# Job:
Please swap "back arrow" for "return arrow" in everything from the start of the entries down to the line containing "Looking at the screenshot, I should click(x=199, y=28).", and give those lines back otherwise unchanged, without the pictures.

# Supplied data:
***

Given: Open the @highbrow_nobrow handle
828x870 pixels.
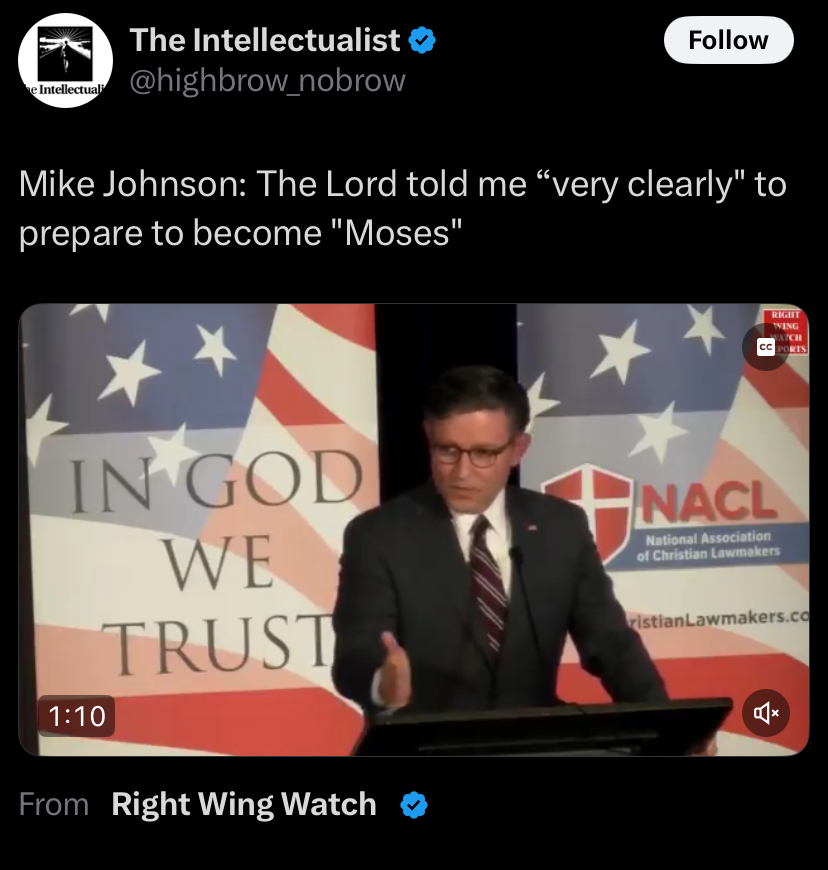Looking at the screenshot, I should 267,80.
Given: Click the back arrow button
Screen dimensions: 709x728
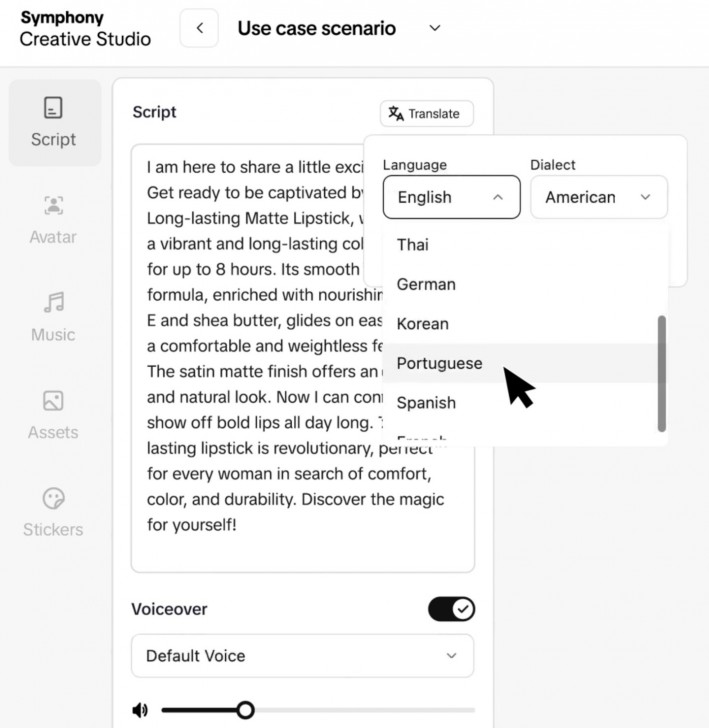Looking at the screenshot, I should click(x=199, y=28).
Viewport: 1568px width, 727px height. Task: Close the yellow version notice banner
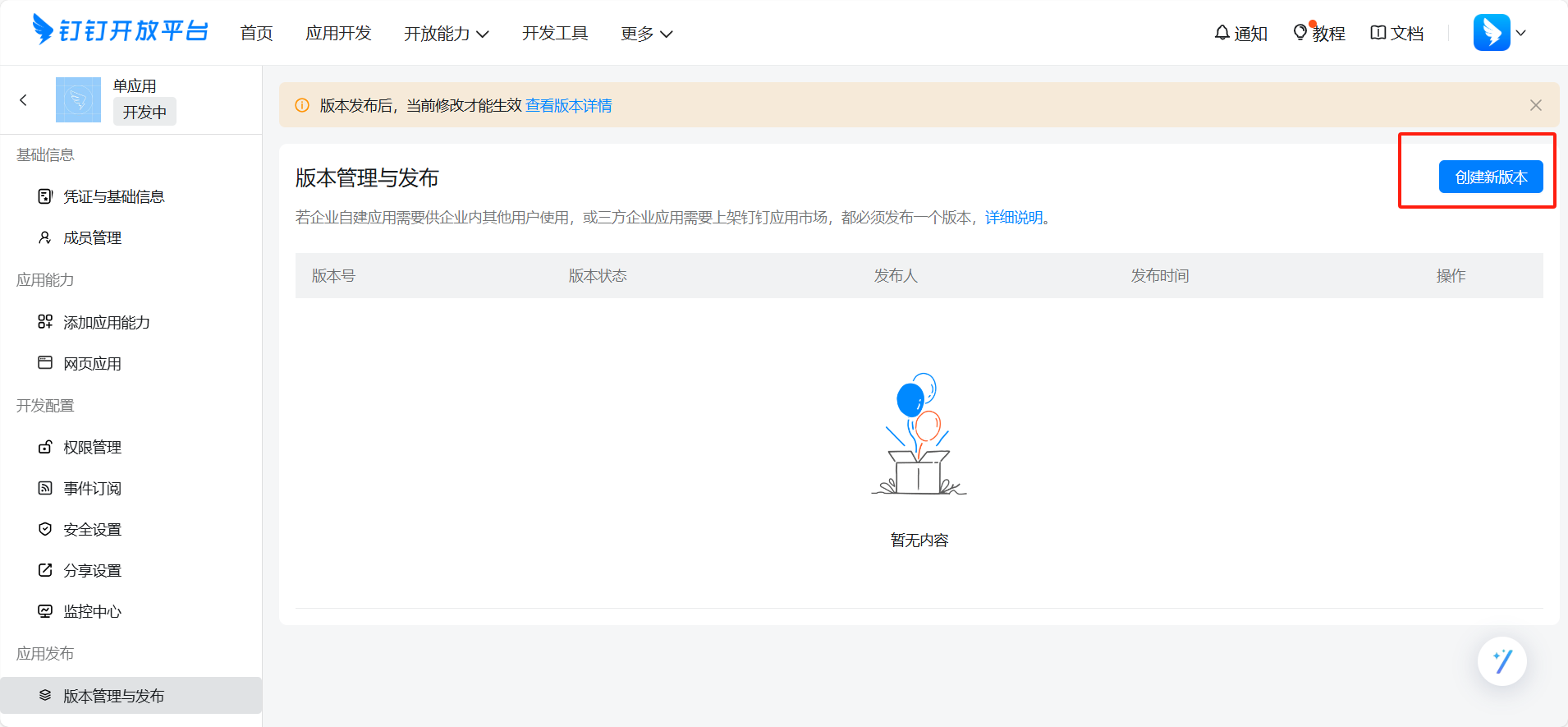tap(1536, 105)
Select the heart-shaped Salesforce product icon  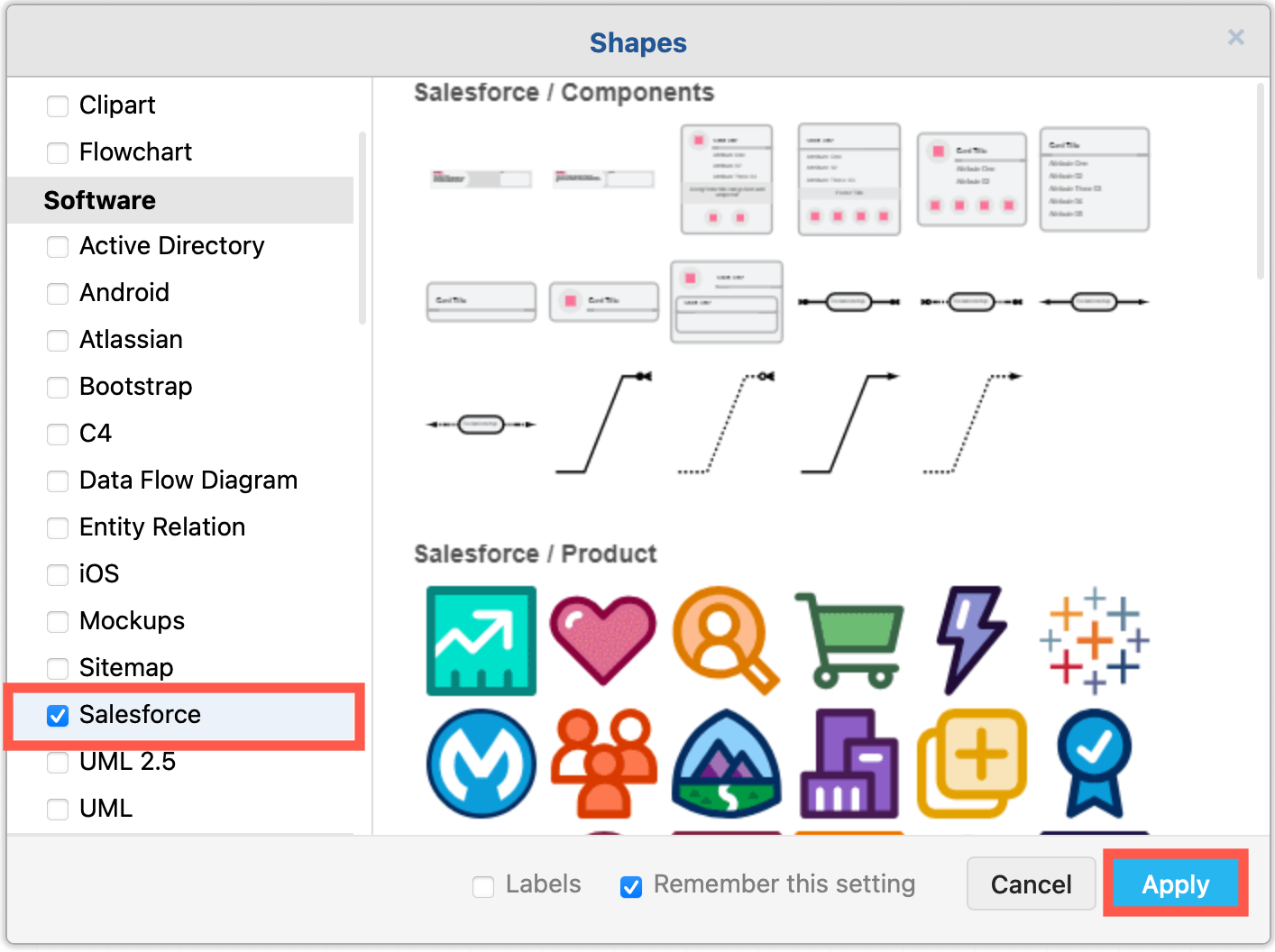(x=603, y=641)
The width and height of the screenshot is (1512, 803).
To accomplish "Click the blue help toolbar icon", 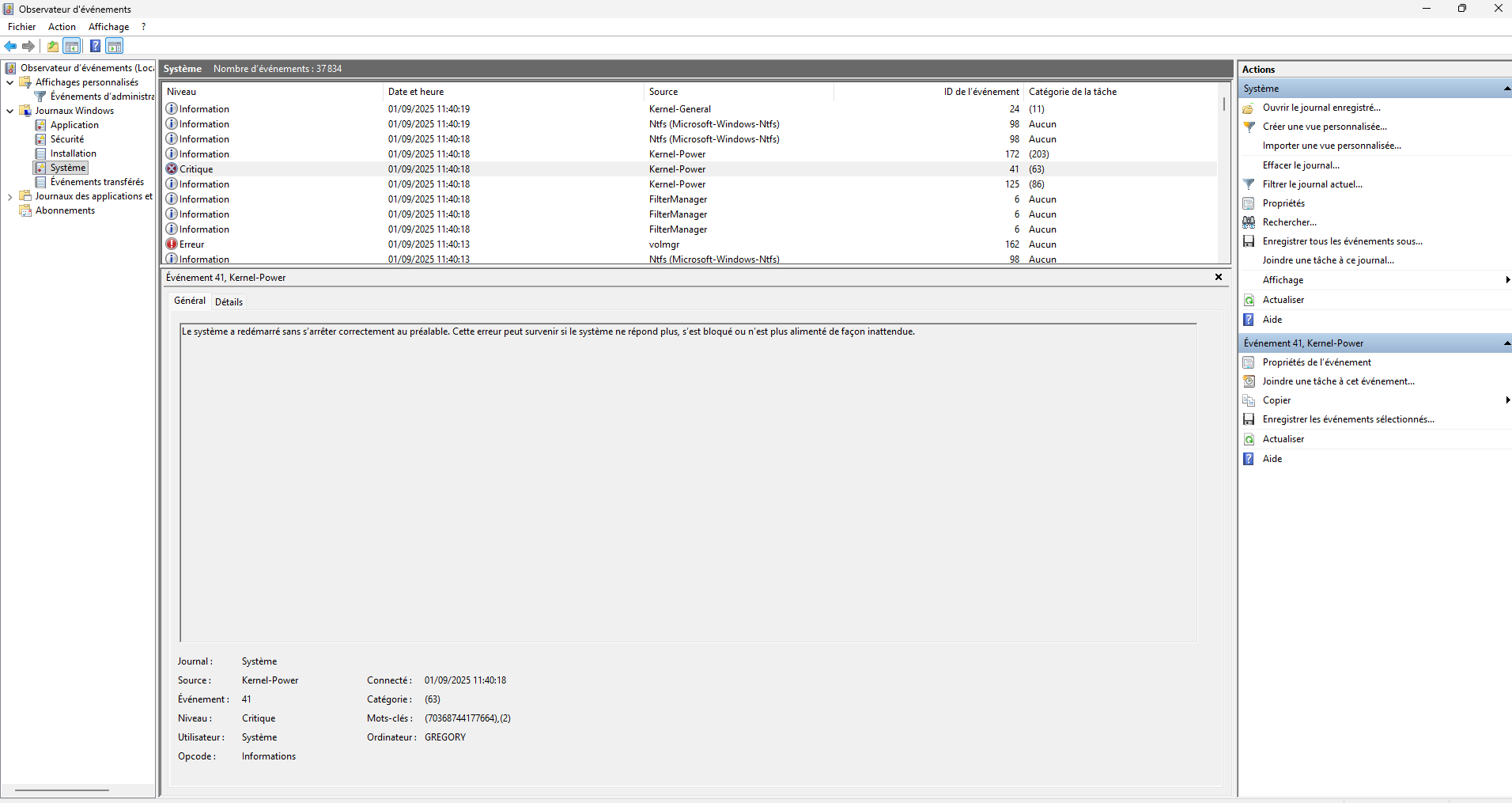I will pos(95,46).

***

# Answer to the problem:
Given: Open the @highbrow_nobrow handle
828x870 pixels.
Looking at the screenshot, I should 267,80.
Given: Click the return arrow button
Screen dimensions: 709x728
Looking at the screenshot, I should click(x=199, y=28).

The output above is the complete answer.